LeetCode_26: Remove Duplicates from Sorted Array

# 引言

题目链接：https://leetcode.com/problems/remove-duplicates-from-sorted-array/

# 题目大意

给定排序的数组 nums, 就地删除重复项，使每个元素只出现一次并返回新的长度。

Hint: 不要为另一个数组分配额外的空间，必须通过使用 O (1) 额外内存修改输入数组来实现此目的。

• Example

Given nums = [1,1,2],
Your function should return length = 2, with the first two elements of nums being 1 and 2 respectively.
It doesn't matter what you leave beyond the returned length.

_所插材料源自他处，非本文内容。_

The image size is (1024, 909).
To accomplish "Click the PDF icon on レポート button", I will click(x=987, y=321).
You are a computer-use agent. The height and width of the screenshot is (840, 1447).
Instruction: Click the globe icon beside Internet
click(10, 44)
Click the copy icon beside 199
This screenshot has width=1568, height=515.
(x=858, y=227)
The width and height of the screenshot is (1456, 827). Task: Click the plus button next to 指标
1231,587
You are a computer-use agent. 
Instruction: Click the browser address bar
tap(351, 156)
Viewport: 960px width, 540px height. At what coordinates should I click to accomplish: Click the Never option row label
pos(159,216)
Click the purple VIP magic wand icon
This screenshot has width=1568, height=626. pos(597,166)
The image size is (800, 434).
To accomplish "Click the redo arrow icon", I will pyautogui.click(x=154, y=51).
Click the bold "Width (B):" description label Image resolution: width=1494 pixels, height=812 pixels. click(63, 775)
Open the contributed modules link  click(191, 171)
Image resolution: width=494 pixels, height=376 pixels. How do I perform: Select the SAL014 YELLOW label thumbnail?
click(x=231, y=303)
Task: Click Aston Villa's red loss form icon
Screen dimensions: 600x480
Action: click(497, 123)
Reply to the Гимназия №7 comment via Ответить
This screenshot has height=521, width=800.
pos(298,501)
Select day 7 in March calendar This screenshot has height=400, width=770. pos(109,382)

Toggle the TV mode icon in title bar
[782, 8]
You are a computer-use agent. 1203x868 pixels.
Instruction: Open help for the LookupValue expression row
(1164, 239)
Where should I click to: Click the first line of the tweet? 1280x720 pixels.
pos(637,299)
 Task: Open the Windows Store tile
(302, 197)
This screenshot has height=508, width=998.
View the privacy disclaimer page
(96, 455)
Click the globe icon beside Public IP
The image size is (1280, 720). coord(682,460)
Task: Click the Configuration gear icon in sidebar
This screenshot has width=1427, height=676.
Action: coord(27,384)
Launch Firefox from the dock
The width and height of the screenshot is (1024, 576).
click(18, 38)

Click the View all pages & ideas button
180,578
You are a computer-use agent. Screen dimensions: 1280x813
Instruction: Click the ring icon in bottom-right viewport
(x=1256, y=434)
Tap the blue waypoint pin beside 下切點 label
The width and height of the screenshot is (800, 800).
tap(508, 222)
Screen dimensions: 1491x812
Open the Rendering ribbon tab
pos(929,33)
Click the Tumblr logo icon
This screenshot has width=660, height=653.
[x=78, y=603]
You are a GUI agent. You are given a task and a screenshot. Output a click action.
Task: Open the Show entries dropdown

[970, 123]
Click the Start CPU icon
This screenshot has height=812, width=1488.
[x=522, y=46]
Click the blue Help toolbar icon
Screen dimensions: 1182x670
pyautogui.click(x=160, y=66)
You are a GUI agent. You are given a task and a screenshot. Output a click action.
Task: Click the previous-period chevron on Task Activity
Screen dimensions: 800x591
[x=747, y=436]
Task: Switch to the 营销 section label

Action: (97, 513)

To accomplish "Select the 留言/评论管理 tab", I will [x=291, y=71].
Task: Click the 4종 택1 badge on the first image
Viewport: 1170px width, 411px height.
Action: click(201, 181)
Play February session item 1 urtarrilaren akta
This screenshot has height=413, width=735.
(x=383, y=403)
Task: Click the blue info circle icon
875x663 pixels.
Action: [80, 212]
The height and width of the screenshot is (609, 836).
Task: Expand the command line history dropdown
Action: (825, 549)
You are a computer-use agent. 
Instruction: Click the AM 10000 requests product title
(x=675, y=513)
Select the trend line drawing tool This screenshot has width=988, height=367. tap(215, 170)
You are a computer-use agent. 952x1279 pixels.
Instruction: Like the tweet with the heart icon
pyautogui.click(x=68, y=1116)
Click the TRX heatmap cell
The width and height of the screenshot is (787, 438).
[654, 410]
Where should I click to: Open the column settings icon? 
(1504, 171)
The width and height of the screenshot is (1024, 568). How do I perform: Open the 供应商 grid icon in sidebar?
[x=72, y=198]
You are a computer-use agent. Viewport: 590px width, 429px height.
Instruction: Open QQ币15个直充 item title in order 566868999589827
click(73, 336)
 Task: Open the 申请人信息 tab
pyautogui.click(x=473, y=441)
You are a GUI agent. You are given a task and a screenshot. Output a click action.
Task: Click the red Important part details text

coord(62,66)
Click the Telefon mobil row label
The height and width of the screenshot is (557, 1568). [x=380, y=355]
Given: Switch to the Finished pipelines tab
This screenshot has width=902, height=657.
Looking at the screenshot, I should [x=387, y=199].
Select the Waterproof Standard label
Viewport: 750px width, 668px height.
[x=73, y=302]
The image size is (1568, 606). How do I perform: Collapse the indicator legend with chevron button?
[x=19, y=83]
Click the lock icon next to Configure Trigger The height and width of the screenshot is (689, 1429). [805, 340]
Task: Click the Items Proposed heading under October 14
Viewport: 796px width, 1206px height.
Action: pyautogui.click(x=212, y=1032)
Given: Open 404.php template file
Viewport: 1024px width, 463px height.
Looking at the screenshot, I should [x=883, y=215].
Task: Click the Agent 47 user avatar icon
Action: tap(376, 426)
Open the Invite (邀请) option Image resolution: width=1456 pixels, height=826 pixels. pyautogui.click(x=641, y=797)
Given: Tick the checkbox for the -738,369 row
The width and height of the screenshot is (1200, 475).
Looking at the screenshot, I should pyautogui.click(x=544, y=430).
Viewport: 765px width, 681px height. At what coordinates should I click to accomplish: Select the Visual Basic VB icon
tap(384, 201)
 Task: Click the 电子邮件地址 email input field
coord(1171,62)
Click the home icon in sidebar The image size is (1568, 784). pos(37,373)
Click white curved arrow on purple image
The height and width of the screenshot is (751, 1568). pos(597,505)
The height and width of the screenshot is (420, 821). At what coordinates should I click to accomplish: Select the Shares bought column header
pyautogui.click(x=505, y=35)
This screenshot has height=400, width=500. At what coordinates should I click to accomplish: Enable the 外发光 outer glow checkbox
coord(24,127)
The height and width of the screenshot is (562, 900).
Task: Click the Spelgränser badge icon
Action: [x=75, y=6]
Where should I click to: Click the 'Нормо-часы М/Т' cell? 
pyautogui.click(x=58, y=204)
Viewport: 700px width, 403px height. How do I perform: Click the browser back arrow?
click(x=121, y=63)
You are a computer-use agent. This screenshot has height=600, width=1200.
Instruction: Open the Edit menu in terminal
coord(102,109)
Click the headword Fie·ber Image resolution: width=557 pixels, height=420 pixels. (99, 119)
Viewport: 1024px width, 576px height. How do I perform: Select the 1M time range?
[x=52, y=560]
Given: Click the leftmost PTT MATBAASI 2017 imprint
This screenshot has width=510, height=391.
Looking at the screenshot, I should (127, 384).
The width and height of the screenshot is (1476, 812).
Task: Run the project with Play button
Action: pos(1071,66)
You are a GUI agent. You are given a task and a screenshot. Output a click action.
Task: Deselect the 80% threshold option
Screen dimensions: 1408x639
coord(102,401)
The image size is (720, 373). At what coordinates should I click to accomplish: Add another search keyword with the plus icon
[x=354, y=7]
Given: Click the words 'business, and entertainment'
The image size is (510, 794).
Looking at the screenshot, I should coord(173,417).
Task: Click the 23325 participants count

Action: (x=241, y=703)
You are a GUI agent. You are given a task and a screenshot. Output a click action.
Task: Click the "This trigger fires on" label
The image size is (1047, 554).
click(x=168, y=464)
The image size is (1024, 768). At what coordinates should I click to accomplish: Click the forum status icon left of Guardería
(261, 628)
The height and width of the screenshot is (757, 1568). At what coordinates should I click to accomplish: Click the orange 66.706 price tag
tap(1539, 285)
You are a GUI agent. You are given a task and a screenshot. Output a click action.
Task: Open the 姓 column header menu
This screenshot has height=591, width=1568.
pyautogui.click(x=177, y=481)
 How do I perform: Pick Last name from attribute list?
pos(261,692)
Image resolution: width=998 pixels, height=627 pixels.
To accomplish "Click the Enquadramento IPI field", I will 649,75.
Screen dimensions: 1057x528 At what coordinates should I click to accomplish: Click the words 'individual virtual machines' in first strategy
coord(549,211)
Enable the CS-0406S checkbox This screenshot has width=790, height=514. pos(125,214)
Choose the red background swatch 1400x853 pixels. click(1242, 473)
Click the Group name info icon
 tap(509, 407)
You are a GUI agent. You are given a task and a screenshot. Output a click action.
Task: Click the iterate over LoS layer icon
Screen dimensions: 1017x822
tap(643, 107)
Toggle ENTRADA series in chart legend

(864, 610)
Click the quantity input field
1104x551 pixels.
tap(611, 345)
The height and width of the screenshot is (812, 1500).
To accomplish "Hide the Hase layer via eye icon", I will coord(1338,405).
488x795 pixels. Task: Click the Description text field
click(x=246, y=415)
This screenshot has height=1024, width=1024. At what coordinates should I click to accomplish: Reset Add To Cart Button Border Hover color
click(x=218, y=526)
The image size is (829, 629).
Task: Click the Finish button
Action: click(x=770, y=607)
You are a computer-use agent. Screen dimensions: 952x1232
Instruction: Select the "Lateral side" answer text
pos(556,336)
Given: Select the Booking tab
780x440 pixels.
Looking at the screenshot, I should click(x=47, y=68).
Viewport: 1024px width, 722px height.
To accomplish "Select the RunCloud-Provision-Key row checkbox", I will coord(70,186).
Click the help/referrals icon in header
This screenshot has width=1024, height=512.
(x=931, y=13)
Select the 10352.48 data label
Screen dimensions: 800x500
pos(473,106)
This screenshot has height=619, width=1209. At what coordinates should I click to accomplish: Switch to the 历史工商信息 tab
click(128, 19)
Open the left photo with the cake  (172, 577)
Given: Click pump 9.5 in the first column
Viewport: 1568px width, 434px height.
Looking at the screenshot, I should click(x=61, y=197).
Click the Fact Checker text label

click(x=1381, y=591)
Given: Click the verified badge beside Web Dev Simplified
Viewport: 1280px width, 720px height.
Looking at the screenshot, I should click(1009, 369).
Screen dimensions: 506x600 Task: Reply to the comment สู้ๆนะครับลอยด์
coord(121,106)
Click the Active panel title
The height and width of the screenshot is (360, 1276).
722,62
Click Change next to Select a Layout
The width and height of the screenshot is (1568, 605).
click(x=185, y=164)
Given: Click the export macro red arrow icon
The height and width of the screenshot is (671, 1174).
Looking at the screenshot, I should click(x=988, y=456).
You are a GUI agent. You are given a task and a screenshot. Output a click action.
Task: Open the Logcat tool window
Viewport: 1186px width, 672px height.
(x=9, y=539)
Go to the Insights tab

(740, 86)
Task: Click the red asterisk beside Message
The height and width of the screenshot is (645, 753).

Given nums = [0,0,1,1,1,2,2,3,3,4],
Your function should return length = 5, with the first five elements of nums being modified to 0, 1, 2, 3, and 4 respectively.
It doesn't matter what values are set beyond the returned length.

# 题解

# 一句话题解

O (1) 空间复杂度要求，即利用原数组，顺序遍历数组，把不重复的项放在数组头部即可。维持一个 index 用于存储下标，直接顺序遍历，找到数组当前数据与前一个数据不一致即出现一个新数字，放在当前 index+1 的位置即可。

# 复杂度

时间复杂度 O(n)

空间复杂度 O(1)

# AC 代码

c++ 版本

class Solution

{

  public:

    int removeDuplicates(vector<int> &nums)

    {

        if (nums.empty())

        {

            return 0;

        }

        int ret = 1;

        int index = 1;

        for (int i = 1; i < nums.size(); ++i)

        {

            if (nums[i] != nums[i - 1])

            {

                ++ret;

                nums[index++] = nums[i];

            }

        }

        return ret;

    }

};

go 版本

func removeDuplicates(nums []int) int {

	lens := len(nums)

	if 0 == lens {

		return 0

	}

	ret, index := 1, 1

	for i := 1; i < lens; i++ {

		if nums[i] != nums[i-1] {

			ret++

			nums[index] = nums[i]

			index++

		}

	}

	return ret

}